## [The problem]
Going through the material below, output exactly the lines from the one containing "Task: Click the Microsoft" through the one containing "Task: Click the PJ column header", and no pictures.
(Beginning of Provided data)
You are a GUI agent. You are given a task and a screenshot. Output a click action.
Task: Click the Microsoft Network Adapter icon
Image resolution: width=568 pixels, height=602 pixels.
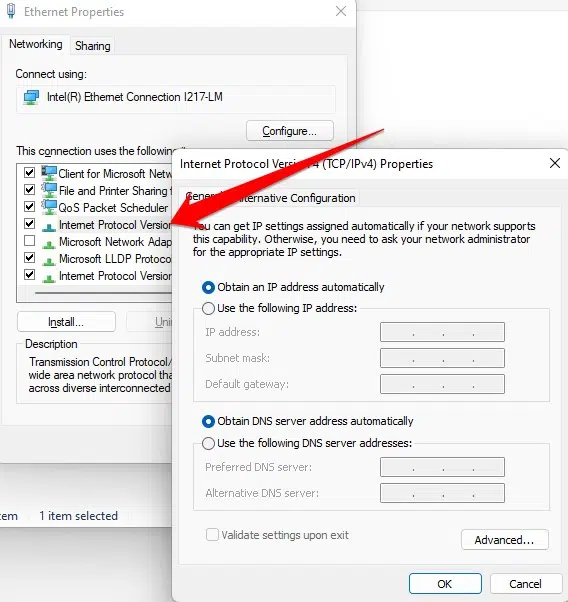coord(48,244)
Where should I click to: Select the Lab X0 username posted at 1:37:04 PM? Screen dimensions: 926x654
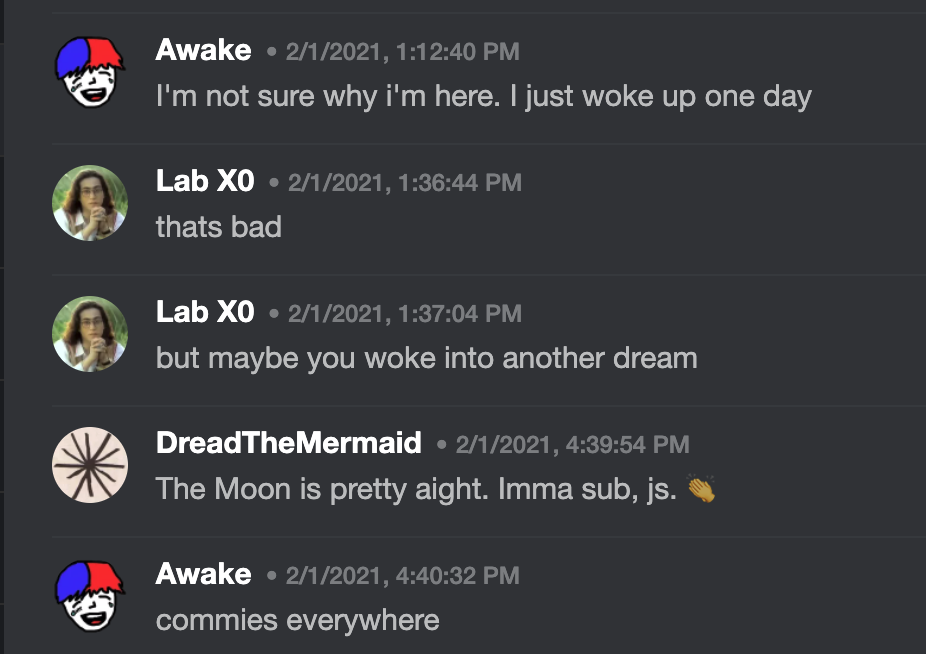click(x=205, y=312)
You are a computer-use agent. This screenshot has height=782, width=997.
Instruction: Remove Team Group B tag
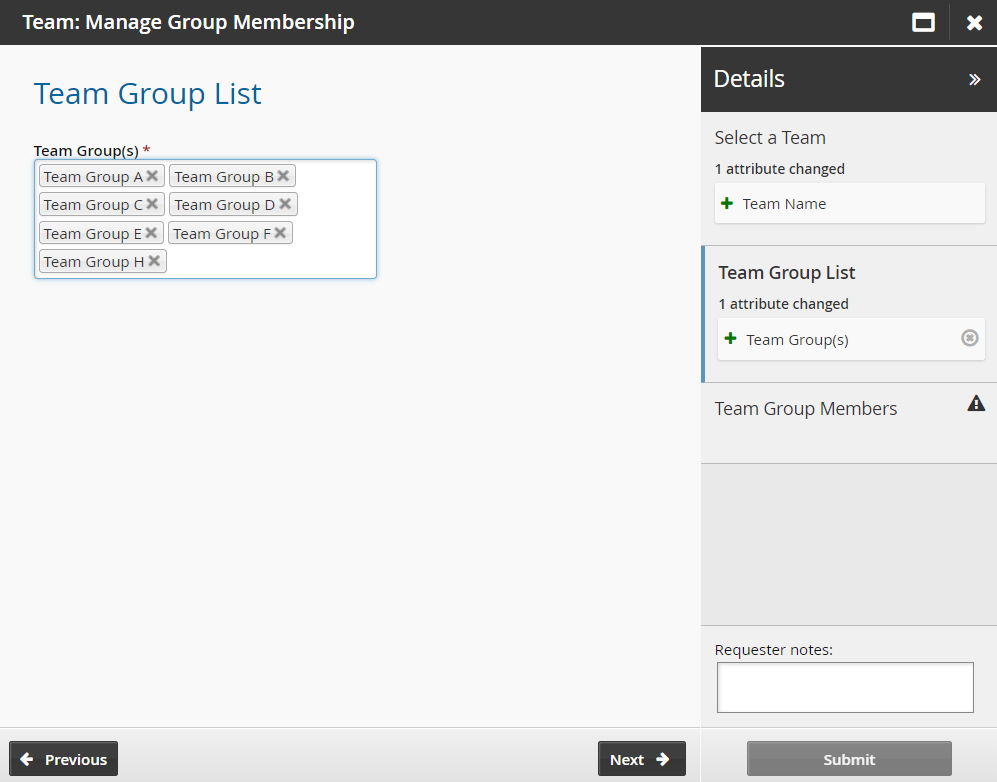(283, 176)
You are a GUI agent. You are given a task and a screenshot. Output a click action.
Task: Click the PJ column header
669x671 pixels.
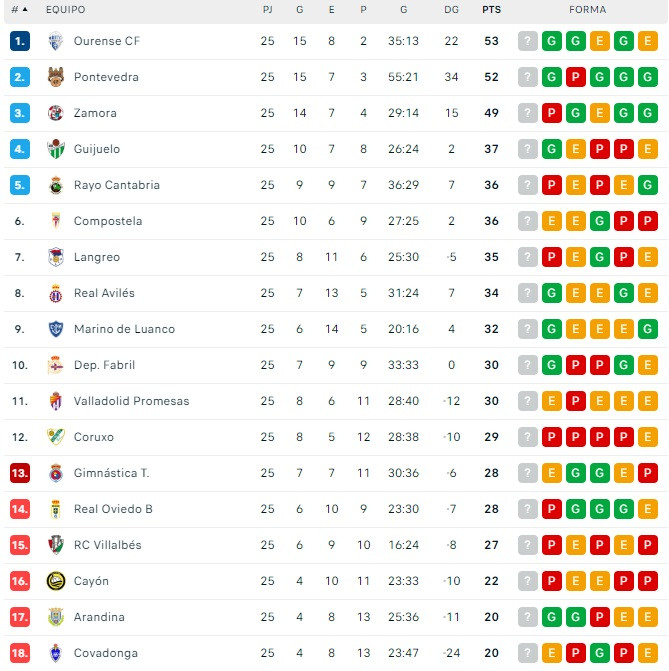[268, 9]
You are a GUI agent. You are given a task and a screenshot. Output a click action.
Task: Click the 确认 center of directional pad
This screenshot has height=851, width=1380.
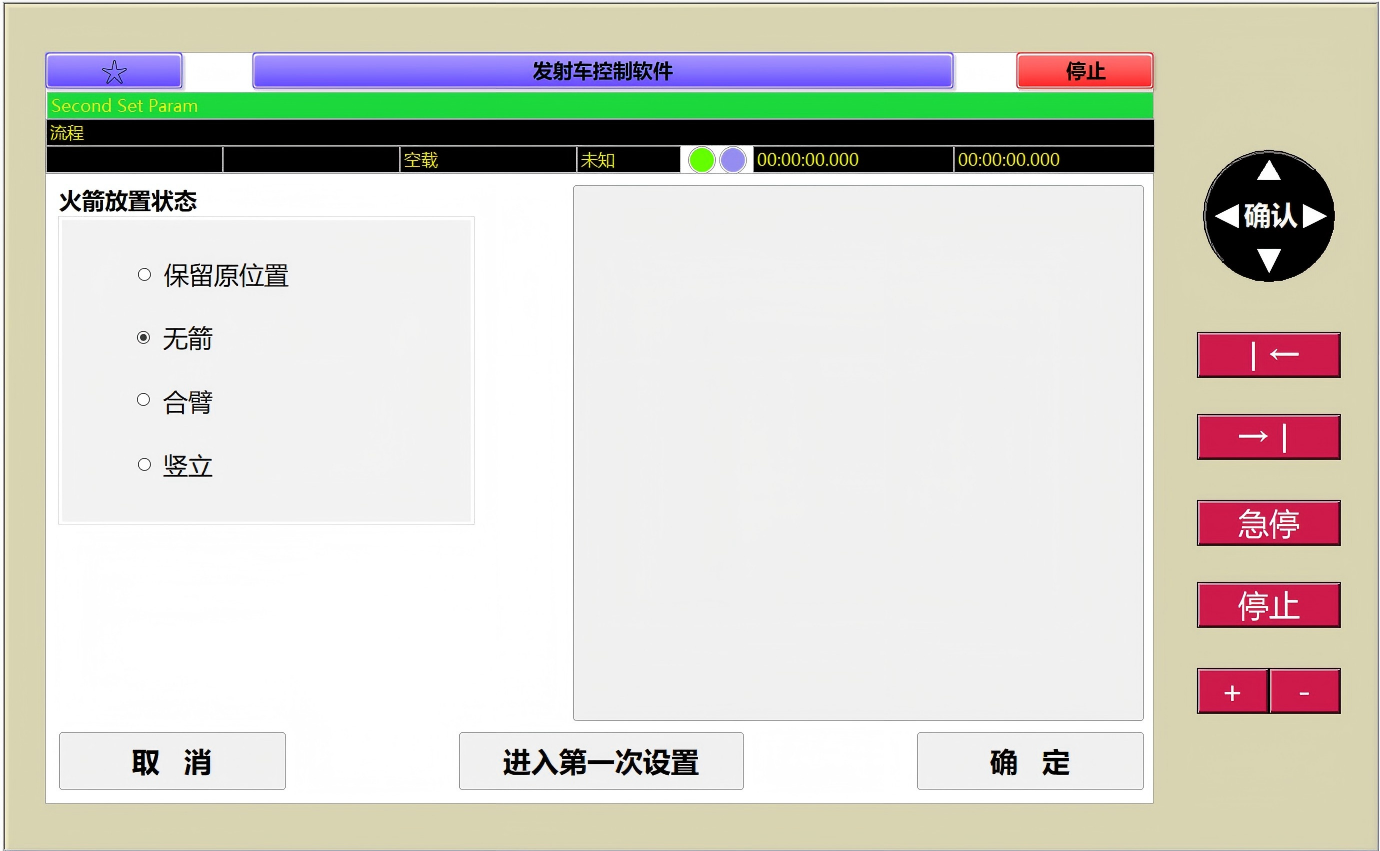[1269, 216]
(End of Provided data)
## [Answer space]
Task: Click the Microsoft Network Adapter icon
Image resolution: width=568 pixels, height=602 pixels.
coord(48,244)
Where should I click to: Select the Lab X0 username posted at 1:37:04 PM? Screen dimensions: 926x654
click(x=205, y=312)
You are a computer-use agent. This screenshot has height=782, width=997.
Instruction: Remove Team Group B tag
(283, 176)
You are a GUI agent. You are given a task and a screenshot. Output a click action.
Task: Click the PJ column header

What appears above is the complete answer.